KEIR RADNEDGE REPORTS: Two of Jose Mourinho’s protégés have expressed full confidence in the ability of The Special One to turn Chelsea around after the Premier champions’ worst start to a season in 27 years.
Speculation has developed that Mourinho’s second spell at Stamford Bridge could come to a sudden halt if the Blues lose at home to Jurgen Klopp’s Liverpool.
But, with the perspective of distance and personal knowledge, Galatasaray midfielder Wesley Sneijder and Fenerbahce coach Vitor Pereira – whose clubs shared a 1-1 draw in the Istanbul derby last weekend – have a different view.
Holland midfielder Sneijder played for Mourinho in 2009-10 at Internazionale when the Italian club the treble of Champions League, Serie A and Coppa Italia; Pereira was a youth coach, watching and learning from Mourinho when the latter was building his initial successful regime at Porto.
Sneijder, who has won 19 titles at club level and won 119 caps for Holland over the past 12 years, considers Mourinho the finest coach he has ever worked with.

Source data:
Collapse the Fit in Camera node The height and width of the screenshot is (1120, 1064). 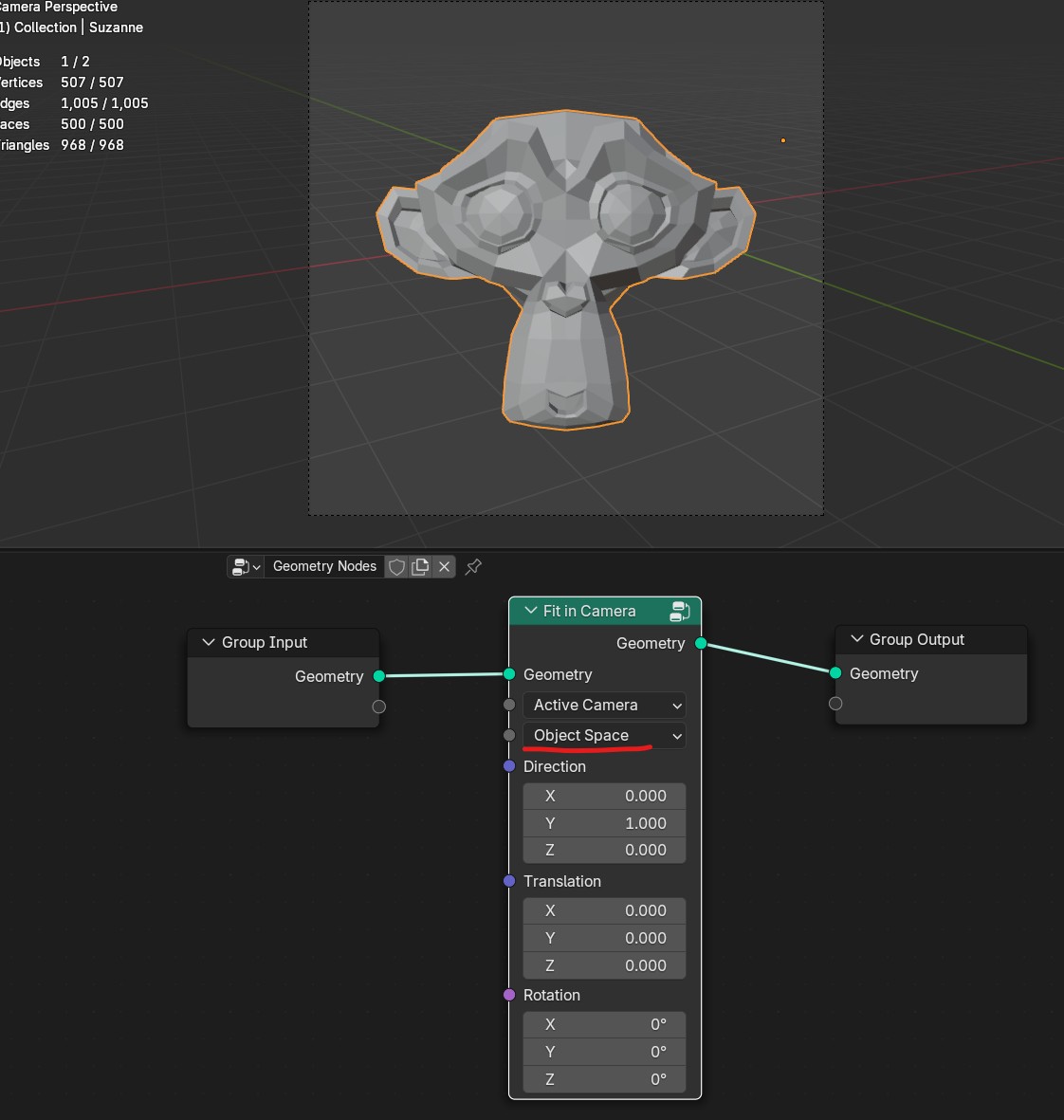coord(530,611)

Problem details: Reproduce the Mourinho article word for word from "KEIR RADNEDGE REPORTS: Two" to "a different view.".

Response for this exercise:
KEIR RADNEDGE REPORTS: Two of Jose Mourinho’s protégés have expressed full confidence in the ability of The Special One to turn Chelsea around after the Premier champions’ worst start to a season in 27 years.
Speculation has developed that Mourinho’s second spell at Stamford Bridge could come to a sudden halt if the Blues lose at home to Jurgen Klopp’s Liverpool.
But, with the perspective of distance and personal knowledge, Galatasaray midfielder Wesley Sneijder and Fenerbahce coach Vitor Pereira – whose clubs shared a 1-1 draw in the Istanbul derby last weekend – have a different view.